Giornata fiacca ieri su internet.Perché? Perché da un paio di giorni la ricerca più calda di Google è la bestiolina (morta) che potete vedere qui a destra.
Unica immagine disponibile.
Il suo torto maggiore è stato, probabilmente, quello di essersi arenata su una spiaggia bene: gli Hamptons, la meta balneare chic dei newyorkesi.
Località Montauk, cui deve il nome.
Ma guarda caso lì vicino c'è Plum Island che ospita una struttura governativa di ricerca sulle malattie degli animali. E il caso da film horror di serie Z diventa inevitabile: la bestiolina è fuggita alle angherie di qualche veterinario pazzo ed è morta in mare. Poetico, viene voglia di chiamarla Papillon.
Tutto comincia sul blog di danshamptons.com anche se pochi pigroni hanno fatto la fatica di andare a cercare la fonte. Poi se ne accorge Gawker. O meglio, qualcuno fa una segnalazione a Gawker.com e guarda caso quel qualcuno lavora per un'azienda di viral marketing. Sulla malignità del marketing si può dubitare, ma sul virus no. Avvisati.

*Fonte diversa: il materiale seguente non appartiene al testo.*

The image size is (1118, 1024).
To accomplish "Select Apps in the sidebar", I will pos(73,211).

I sospetti sono caduti su una manovra promozionale per Cryptids are real un cartone animato in arrivo su animali leggendari come Bigfoot, Mostro di Loch Ness e via dicendo. Tutto smentito: Alanna Navitski dice che non c'è nessuna campagna di mezzo; si è limitata a spedire una foto mandata dalla sorella che l'ha avuta da un teste oculare del mostro.

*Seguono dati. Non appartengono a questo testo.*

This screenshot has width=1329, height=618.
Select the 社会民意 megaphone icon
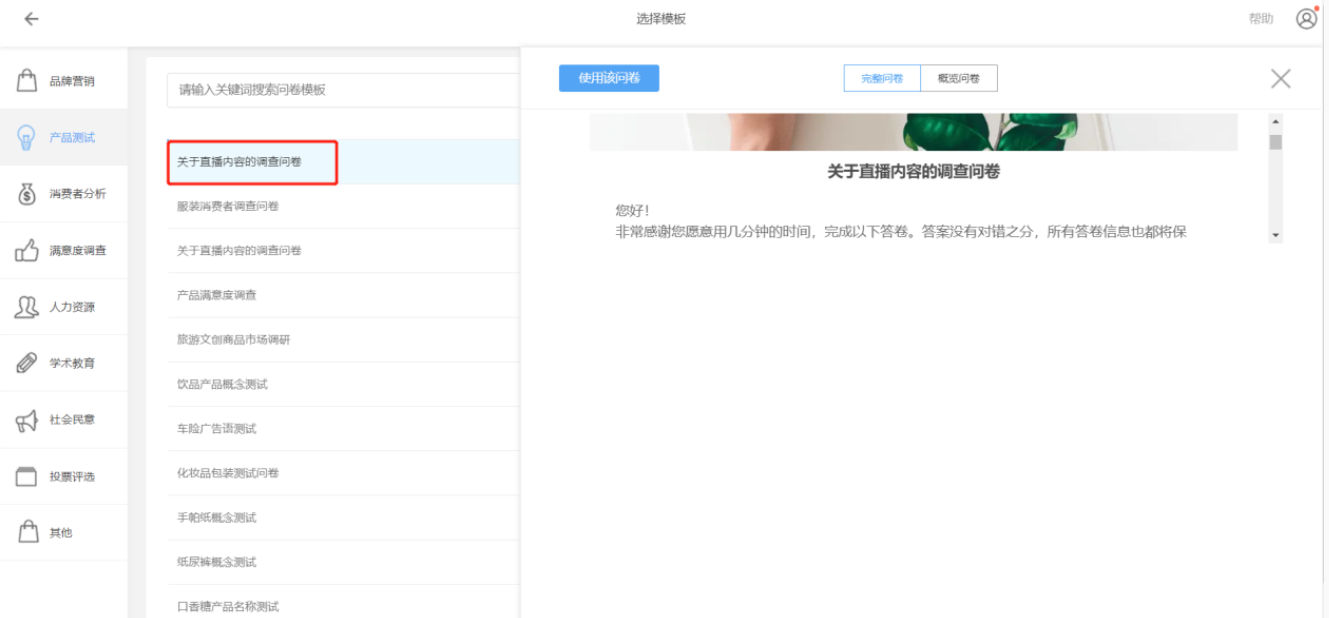pyautogui.click(x=27, y=420)
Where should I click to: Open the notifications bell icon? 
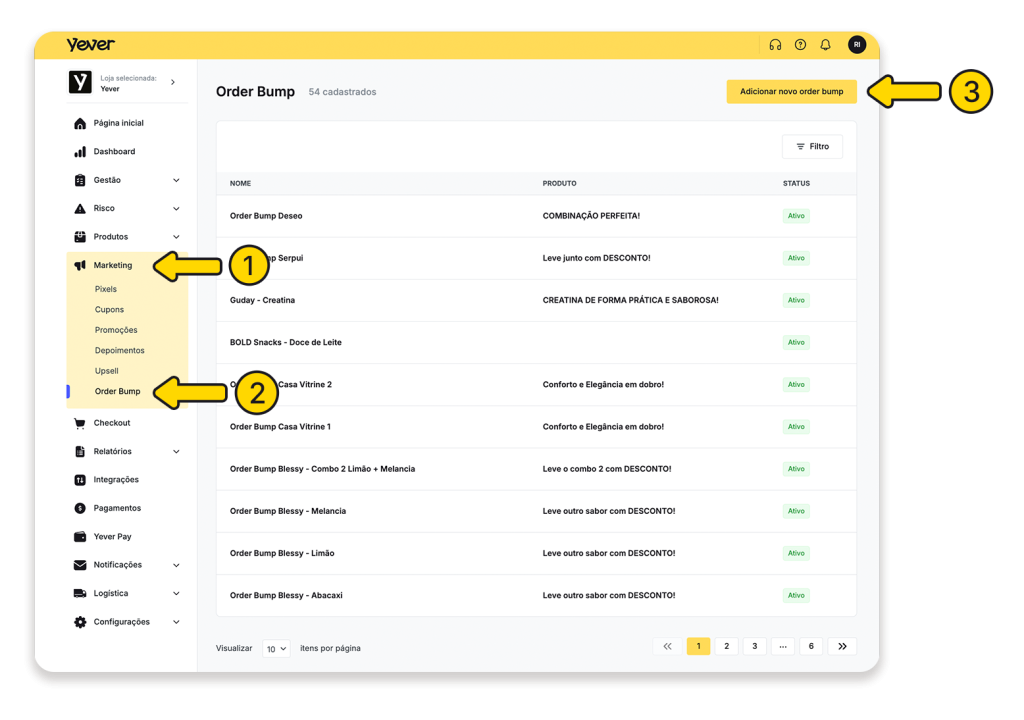click(x=825, y=45)
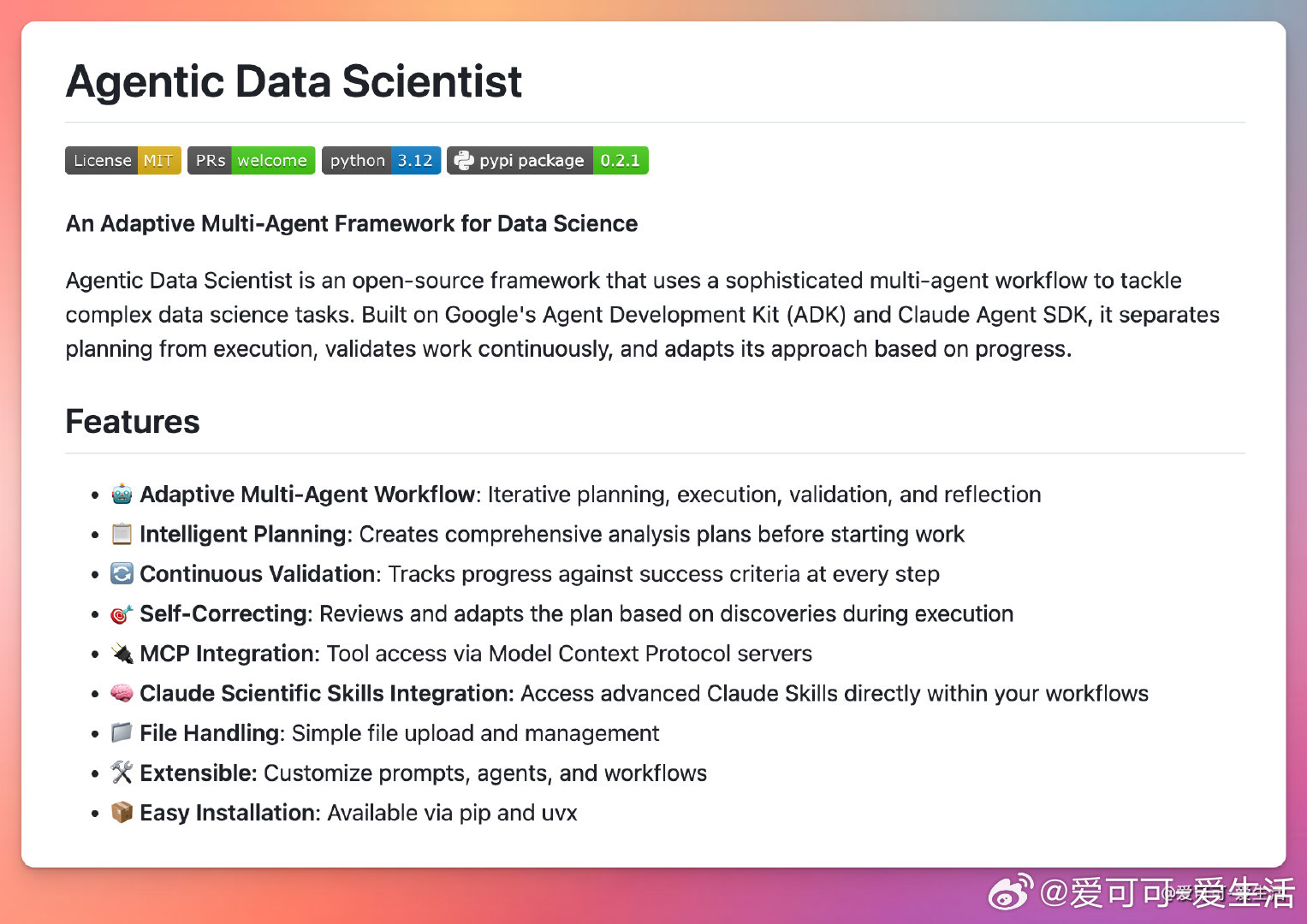Open the PRs welcome badge
The image size is (1307, 924).
[x=251, y=161]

Da Gawker a CNN il passo è breve, il rimbombo planetario, Google la vittima.
Il servizio di CNN è un pezzo di antigiornalismo che farebbe sembrare la troupe di Emilio Fede una banda di raccattati: gita sul luogo, testimonianze "dirette", richiesta ai passanti di cosa potrebbe essere il mostro e, ovviamente, nessun parere scientifico. Tra l'altro difficile da ottenere visto che del mostro c'è solo la foto. I resti? Scomparsi.
La rete è libera di sbizzarrirsi nelle spiegazioni. Dal già visto mostro (animale leggendario se preferite), al fotoritocco, all'animale in fuga dall'isola federale del Dr. Moreau, alla tartaruga senza guscio e tutte le ipotesi più fantasiose immaginabili. Quello che non dà pace ai nettofili è quello strano osso della faccia che sembra un rostro o un becco.

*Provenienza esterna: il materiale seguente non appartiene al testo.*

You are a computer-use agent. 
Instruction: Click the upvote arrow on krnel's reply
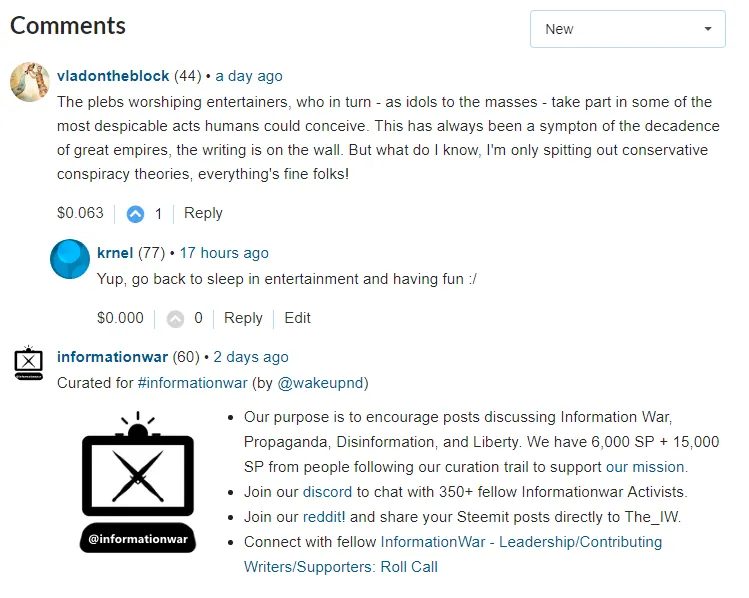point(176,319)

La verità probabilmente è molto più banale: un procione.
Pelliccia, cartilagine nasale e denti distaccati per esposizione all'acqua di mare.
Ma fino a quando un esperto non metterà la parola fine a questa vicenda potete scegliere (anche) tra una delle ipotesi precedenti.
Molti contineranno a farlo, tranquilli.
Nell'attesa l'articolo di FoxNews ha almeno il pregio di somigliare a un pezzo di giornalismo.
L'ipotesi procione è di un commentatore di Plum TV. Diamole il giusto credito, visto che è stata confermata a FoxNews da Jeff Corwin un esperto di animali selvatici di Animal Planet.